#### Aim of the task
Would you restate word for word the lines of the listing, beginning at the first and ending with the line that holds "Task: Select the highlighter pen tool"?

┌──

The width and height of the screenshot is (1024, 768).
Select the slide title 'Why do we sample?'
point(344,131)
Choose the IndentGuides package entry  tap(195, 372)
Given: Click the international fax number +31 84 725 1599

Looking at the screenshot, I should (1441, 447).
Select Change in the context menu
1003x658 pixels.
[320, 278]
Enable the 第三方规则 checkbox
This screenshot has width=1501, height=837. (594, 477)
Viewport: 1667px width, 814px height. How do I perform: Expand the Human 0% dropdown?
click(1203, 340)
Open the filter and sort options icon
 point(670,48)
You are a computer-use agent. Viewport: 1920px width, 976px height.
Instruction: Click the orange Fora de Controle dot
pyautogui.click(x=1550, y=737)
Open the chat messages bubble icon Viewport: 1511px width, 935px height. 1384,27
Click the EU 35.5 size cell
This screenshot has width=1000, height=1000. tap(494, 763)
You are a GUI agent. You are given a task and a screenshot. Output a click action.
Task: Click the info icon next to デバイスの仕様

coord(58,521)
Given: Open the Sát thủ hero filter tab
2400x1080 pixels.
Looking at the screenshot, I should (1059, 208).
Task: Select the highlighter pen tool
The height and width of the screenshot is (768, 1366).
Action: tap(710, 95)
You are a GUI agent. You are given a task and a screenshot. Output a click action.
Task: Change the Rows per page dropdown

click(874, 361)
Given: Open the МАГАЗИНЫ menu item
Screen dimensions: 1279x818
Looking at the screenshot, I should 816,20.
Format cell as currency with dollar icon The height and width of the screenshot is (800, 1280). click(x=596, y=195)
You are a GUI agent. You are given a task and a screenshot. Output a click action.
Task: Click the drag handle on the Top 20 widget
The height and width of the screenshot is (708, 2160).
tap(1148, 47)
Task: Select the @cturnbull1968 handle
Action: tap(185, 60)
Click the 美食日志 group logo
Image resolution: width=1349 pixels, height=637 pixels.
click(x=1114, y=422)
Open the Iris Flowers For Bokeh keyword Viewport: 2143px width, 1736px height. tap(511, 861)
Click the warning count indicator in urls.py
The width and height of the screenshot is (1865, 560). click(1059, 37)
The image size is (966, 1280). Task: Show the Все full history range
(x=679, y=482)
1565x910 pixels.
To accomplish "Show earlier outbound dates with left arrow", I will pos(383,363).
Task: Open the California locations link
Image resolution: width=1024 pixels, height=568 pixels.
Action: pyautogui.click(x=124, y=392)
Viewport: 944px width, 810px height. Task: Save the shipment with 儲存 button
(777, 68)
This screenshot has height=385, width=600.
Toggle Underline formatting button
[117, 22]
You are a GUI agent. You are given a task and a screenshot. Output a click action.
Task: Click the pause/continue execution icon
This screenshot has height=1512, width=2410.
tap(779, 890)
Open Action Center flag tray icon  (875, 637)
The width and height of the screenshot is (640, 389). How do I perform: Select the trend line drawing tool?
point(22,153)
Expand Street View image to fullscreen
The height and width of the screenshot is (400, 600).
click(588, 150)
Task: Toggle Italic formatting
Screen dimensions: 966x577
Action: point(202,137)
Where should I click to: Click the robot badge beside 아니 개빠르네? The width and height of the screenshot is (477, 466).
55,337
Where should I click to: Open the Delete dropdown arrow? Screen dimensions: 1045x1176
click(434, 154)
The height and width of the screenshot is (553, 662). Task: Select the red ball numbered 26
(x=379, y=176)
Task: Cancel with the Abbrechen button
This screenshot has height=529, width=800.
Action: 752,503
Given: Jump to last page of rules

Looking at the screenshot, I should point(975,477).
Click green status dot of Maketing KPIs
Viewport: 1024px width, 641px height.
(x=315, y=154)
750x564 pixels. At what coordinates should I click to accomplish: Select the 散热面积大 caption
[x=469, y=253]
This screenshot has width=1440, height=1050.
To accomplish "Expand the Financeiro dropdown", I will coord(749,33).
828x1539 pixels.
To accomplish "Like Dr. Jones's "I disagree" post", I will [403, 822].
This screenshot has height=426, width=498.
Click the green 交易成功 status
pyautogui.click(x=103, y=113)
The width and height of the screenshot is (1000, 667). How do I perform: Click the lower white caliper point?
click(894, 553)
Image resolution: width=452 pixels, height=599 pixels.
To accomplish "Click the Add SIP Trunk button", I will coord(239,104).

└──

#### Answer to this problem
The width and height of the screenshot is (1024, 768).
Select the slide title 'Why do we sample?'
point(344,131)
Choose the IndentGuides package entry  tap(195, 372)
Given: Click the international fax number +31 84 725 1599

Looking at the screenshot, I should (1441, 447).
Select Change in the context menu
1003x658 pixels.
[320, 278]
Enable the 第三方规则 checkbox
This screenshot has width=1501, height=837. (594, 477)
Viewport: 1667px width, 814px height. How do I perform: Expand the Human 0% dropdown?
click(1203, 340)
Open the filter and sort options icon
 point(670,48)
You are a computer-use agent. Viewport: 1920px width, 976px height.
Instruction: Click the orange Fora de Controle dot
pyautogui.click(x=1550, y=737)
Open the chat messages bubble icon Viewport: 1511px width, 935px height. 1384,27
Click the EU 35.5 size cell
This screenshot has width=1000, height=1000. tap(494, 763)
You are a GUI agent. You are given a task and a screenshot. Output a click action.
Task: Click the info icon next to デバイスの仕様

coord(58,521)
Given: Open the Sát thủ hero filter tab
2400x1080 pixels.
Looking at the screenshot, I should (1059, 208).
Task: Select the highlighter pen tool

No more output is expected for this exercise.